实验原理/Experimental principle
本产品基于差速离心原理,利用组织匀浆后不同细胞组分在离心力场中沉降系数的差异实现线粒体的分离富集。首先使用预冷分离缓冲液配合机械匀浆(如玻璃匀浆器或电动匀浆器)破碎动物组织,在等渗条件下释放线粒体、细胞核、细胞碎片等亚细胞结构,同时保持线粒体结构和功能的完整性;随后通过低速离心去除未破碎组织、细胞核及大颗粒碎片,上清中含有线粒体、溶酶体、过氧化物酶体等组分;最后通过中速离心富集线粒体沉淀,上清为胞浆组分。

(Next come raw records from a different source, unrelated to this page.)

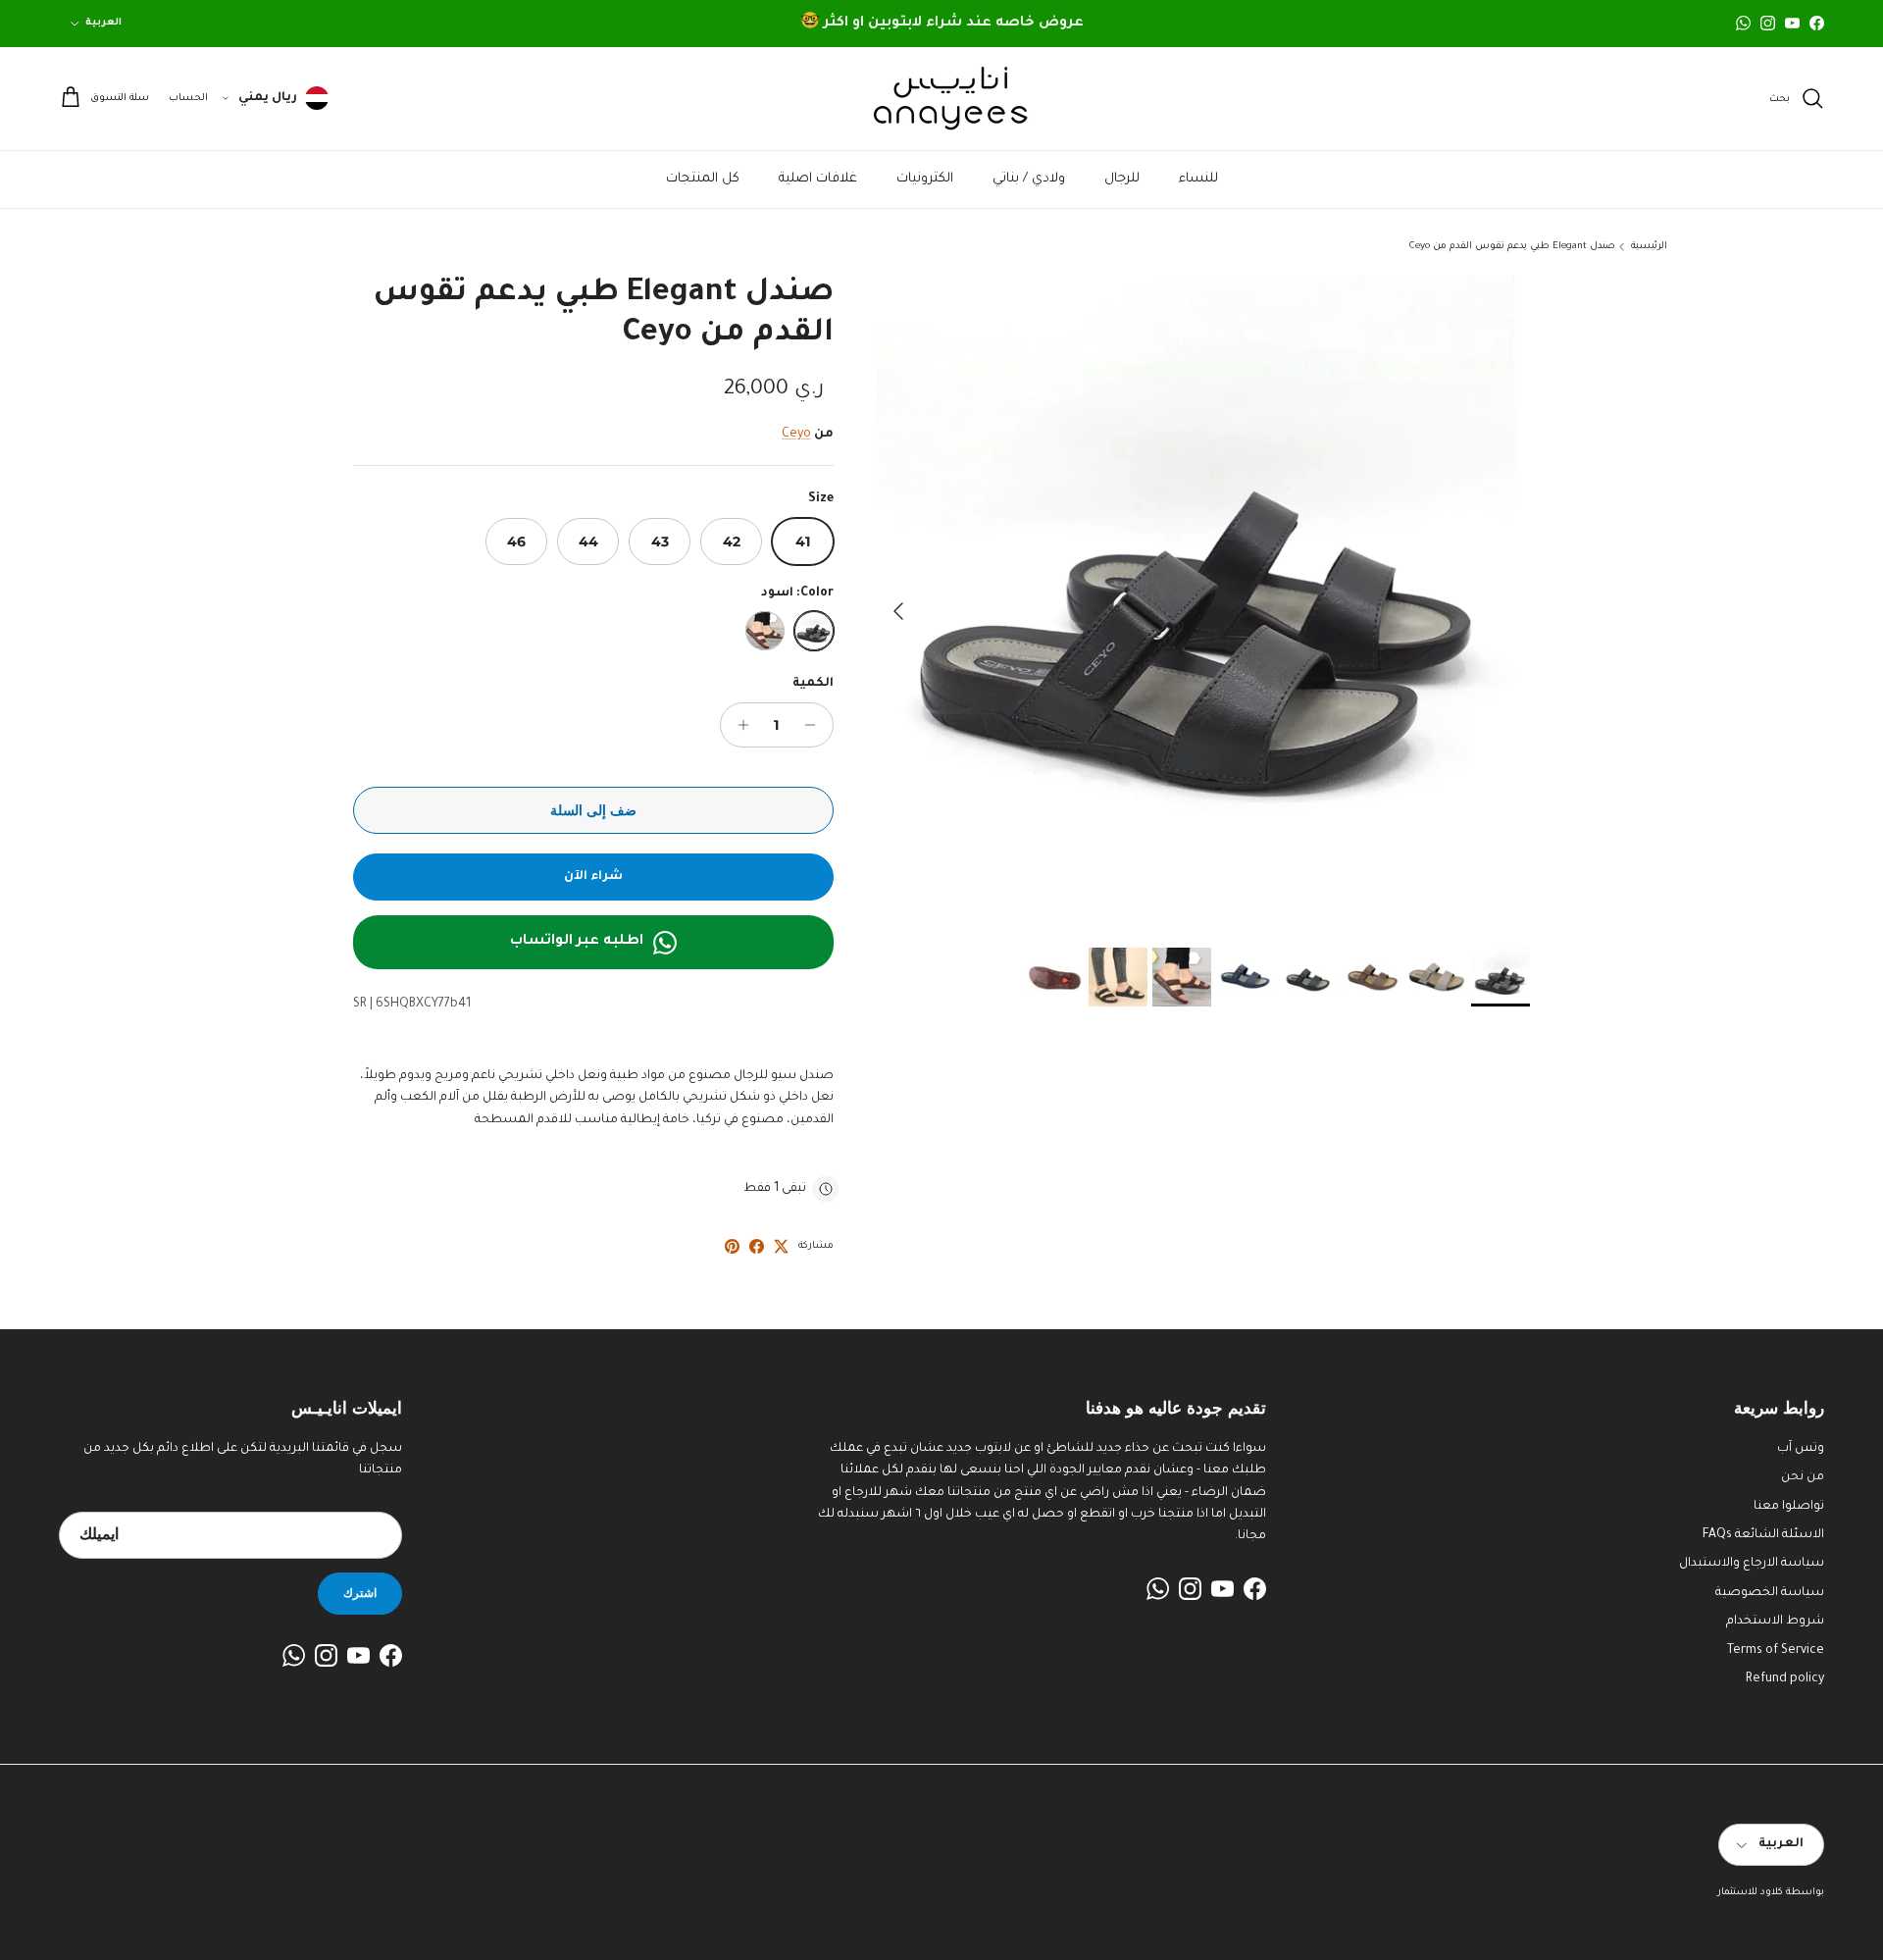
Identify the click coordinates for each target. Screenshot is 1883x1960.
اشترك (360, 1592)
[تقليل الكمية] (815, 725)
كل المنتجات (702, 179)
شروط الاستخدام (1775, 1621)
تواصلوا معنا (1789, 1507)
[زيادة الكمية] (738, 725)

提取的线粒体蛋白建议使用Bradford 蛋白定量试剂盒或BCA蛋白定量试剂盒(货号:BQK001/BQK003)。
技术流程/Procedure
一、组织准备
取新鲜动物组织(推荐50-200 mg,如肝、肾、心、脑、肌肉等),用预冷PBS或生理盐水洗净血污。将组织剪成细小碎片(约1 mm³大小),置于冰上备用。
二、试剂准备
将线粒体分离缓冲液从-20°C取出,冰上解冻,预冷备用。临用前向分离缓冲液中加入蛋白酶抑制剂(如PMSF,终浓度1 mM),混匀备用。
三、组织匀浆
将组织碎片转移至预冷匀浆器中,按每100 mg组织加入500-1000 μL分离缓冲液的比例加入预冷分离缓冲液。冰上匀浆20-40次(玻璃匀浆器)或使用电动匀浆器低速匀浆(每次5-10秒,间隔30秒,重复2-3次)。镜检观察:约80-90%细胞破碎、细胞核游离但保持完整为最佳。(注意:避免过度匀浆,以免线粒体破裂;匀浆全程保持低温。)
四、差速离心分离线粒体
将匀浆液转移至预冷离心管中,4°C、600-1,000 × g离心5-10分钟,去除未破碎组织、细胞核及大颗粒碎片。小心吸取上清(含线粒体),转移至新的预冷离心管中,避免触及沉淀。4°C、6,000-12,000 × g离心10-20分钟,富集线粒体。弃上清,保留沉淀(线粒体),上清为胞浆组分(可保留用于下游分析)。
五、线粒体洗涤(可选,推荐)
加入适量预冷分离缓冲液(约500 μL)轻轻重悬线粒体沉淀。4°C、6,000-12,000 × g离心10-15分钟,弃上清。
六、线粒体裂解(如需提取线粒体蛋白)
向线粒体沉淀中加入RIPA裂解液或线粒体专用裂解液(每50 mg组织来源的线粒体加入50-100 μL)。冰上裂解20-30分钟,期间轻轻振荡。4°C、12,000 × g离心10分钟,取上清即为线粒体蛋白。
七、定量与保存
使用BCA蛋白定量试剂盒测定蛋白浓度。分装后置于-20°C或-80°C保存,避免反复冻融。
产品优势/Highlights
✪ 分离清晰
针对组织样本优化设计,有效去除细胞碎片及核蛋白污染,获得高纯度完整线粒体;
✪ 保护天然构象
有效保持线粒体膜完整性、膜电位及呼吸链酶活性,适用于功能研究;
✪ 操作便捷
常规低温离心机即可,约1.5小时内获得活性线粒体。